Priebus's allies have pushed back hard, accusing Ruedrich of disingenuousness. When Wagner served as chairman of the Missouri Republican Party, she received $8 million in RNC transfers, Illinois Republican Party chairman Pat Brady told RNC members in response. "Your attack against Reince is ludicrous and disingenuous. He did an outstanding job raising money in [Wisconsin], and I am sure Ann did the same in [Missouri]," Brady wrote. "Stop the petty attacks; it's a waste of everyone's time."
(Members are using figures gleaned from Federal Election Commission reports, meaning they are only calculating federal dollars raised. State parties can raise money to be used for non-federal purposes that have to be reported through state-based agencies; reporting requirements and contribution limits vary by state)

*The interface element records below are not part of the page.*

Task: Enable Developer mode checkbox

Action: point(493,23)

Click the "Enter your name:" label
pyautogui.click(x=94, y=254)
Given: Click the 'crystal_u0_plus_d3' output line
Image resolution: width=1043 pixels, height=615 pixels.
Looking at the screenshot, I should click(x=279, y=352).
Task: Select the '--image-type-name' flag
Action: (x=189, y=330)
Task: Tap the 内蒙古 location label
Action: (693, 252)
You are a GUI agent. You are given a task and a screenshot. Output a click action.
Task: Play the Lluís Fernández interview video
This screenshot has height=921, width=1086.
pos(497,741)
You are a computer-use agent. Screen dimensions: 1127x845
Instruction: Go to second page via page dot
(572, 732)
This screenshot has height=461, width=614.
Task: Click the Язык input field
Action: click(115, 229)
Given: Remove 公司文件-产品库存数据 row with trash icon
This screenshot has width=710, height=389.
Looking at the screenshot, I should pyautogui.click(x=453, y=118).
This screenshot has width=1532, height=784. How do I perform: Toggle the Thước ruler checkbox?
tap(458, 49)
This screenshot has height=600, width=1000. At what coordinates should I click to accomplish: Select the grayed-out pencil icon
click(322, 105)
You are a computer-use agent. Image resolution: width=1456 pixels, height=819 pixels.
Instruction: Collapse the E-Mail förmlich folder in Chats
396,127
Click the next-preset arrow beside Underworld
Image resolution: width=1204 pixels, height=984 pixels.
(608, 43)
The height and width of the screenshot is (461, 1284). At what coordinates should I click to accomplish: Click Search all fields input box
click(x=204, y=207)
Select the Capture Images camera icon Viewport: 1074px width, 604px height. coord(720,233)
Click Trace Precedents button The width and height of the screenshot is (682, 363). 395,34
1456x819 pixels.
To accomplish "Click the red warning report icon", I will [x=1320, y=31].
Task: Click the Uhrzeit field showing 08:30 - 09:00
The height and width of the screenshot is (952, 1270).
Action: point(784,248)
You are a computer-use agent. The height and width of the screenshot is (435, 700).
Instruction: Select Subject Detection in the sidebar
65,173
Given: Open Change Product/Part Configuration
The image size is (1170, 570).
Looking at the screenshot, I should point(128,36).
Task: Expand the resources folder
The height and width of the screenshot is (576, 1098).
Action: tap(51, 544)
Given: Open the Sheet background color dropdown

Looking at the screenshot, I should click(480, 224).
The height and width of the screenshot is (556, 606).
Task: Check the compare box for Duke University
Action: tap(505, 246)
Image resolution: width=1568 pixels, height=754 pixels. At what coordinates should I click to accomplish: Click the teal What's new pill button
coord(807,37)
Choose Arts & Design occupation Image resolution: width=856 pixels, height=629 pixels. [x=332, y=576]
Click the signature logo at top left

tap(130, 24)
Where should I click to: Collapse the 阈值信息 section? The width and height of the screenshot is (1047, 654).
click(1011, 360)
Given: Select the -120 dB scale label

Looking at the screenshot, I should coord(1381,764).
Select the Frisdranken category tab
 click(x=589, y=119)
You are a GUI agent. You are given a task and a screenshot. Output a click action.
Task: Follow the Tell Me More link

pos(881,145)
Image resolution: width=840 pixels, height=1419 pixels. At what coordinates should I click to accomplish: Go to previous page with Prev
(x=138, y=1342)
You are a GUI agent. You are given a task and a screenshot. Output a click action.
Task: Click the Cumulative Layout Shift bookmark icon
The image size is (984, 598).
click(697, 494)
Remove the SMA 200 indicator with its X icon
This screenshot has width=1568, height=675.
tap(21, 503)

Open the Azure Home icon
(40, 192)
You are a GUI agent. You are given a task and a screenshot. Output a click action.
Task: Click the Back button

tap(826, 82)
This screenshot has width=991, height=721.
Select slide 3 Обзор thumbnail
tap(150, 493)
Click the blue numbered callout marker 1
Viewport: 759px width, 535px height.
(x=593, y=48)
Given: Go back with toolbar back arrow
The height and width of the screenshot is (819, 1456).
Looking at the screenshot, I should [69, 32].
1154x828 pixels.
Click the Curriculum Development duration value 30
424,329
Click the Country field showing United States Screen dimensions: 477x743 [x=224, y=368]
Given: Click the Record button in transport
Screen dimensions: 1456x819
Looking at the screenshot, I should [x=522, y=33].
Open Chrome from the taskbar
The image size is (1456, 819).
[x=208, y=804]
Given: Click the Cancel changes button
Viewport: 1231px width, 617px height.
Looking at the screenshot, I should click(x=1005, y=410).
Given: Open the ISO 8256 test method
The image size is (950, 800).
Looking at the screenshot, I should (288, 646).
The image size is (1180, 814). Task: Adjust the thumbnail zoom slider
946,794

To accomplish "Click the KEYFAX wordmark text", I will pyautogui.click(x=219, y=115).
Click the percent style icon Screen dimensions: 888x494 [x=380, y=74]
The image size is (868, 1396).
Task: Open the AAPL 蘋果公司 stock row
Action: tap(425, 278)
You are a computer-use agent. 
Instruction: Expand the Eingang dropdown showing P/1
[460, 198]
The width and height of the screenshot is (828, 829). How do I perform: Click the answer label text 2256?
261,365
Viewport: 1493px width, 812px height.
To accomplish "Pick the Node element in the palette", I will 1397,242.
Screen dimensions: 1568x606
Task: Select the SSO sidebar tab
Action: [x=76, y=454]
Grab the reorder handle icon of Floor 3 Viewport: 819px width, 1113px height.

The heated rhetoric comes as candidates acknowledge openly that Priebus is the front-runner, and as more begin to believe incumbent chairman Michael Steele has no path to victory.
Priebus has 34 publicly-committed votes, twice the number Steele can claim, according to the latest Hotline whip count, while Wagner and former Michigan Republican Party chairman Saul Anuzis stand at 14 votes apiece and former Bush administration official Maria Cino has 10 voters on her side. A candidate needs 85 votes to win the chairmanship.
Anuzis has faced less criticism of his fundraising performance during the campaign. In an ironic twist, the fact that Anuzis's state favored President Obama by a wide margin in 2008 is actually working in his favor.
Sen. John McCain's campaign pulled out of Michigan relatively early that year. McCain's team had only invested about $650,000 in Michigan by the time he decided the state was a lost cause, while the RNC spent just $1.2 million in the state in 2008, according to reports filed with the FEC.
Those reports show Anuzis raised $16.6 million in federal dollars during his four years as chairman of the Michigan party, and that $2.3 million of that money came from the national party or McCain's campaign.